Candy sighed, still confused.

“And then,” said Jimothi, “there’s the matter of when you arrived.”

“Why’s that so important?”

“Well, because a lot of people, from street-corner elegiacs to the most respected bone-casters in the Abarat, have been saying for a long time that some transforming force was imminent. A force that would somehow upset the sad order of our lives.”

“Why sad?” said Candy. “What’s so sad about things?”

“Where do I begin?” Jimothi said softly. “Put it this way. We do not sleep well these days.”

“We?”

“Those of us who care to wonder where our lives are going. And what our dreams are worth. We wake with the taste of Midnight in our throats.”

“You mean Christopher Carrion?”

“He’s part of it. But he’s not the worst part of it,” Jimothi said. “After all, the House of Carrion has had its place in the balance of power since there were historians to write these things down. Darkness has always had its part to play. Without it, how would we know when we walked in the light? It’s only when its ambitions become too grandiose that it must be opposed, disciplined, sometimes—if necessary—brought down for a time. Then it will rise again, as it must.

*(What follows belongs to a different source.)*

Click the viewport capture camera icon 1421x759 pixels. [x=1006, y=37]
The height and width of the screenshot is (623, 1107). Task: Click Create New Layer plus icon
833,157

In the end, following the Dark Road is no less honorable than following the Light, as long as it is done with a clear purpose.”

Candy was not sure she entirely understood what she was being told, but she was sure when she thought it all over that Jimothi’s observations would come to make sense. Anyway, she had no chance to ask the tarrie-cat questions. Jimothi was continuing to talk about the state of the Abarat, and Candy drank it all down.

“The real trouble is Commexo,” he said. “Rojo Pixler and his Kid. He buys holy sites and builds restaurants on them. And nobody seems to care. They’re too busy drinking his Panacea. It makes me sick. Hour by Hour, Day by Day, we’re letting him take the magic out of our lives. And what do we get in exchange? Soda and Panacea.” He shook his head in despair. “Do you begin to understand?” he said.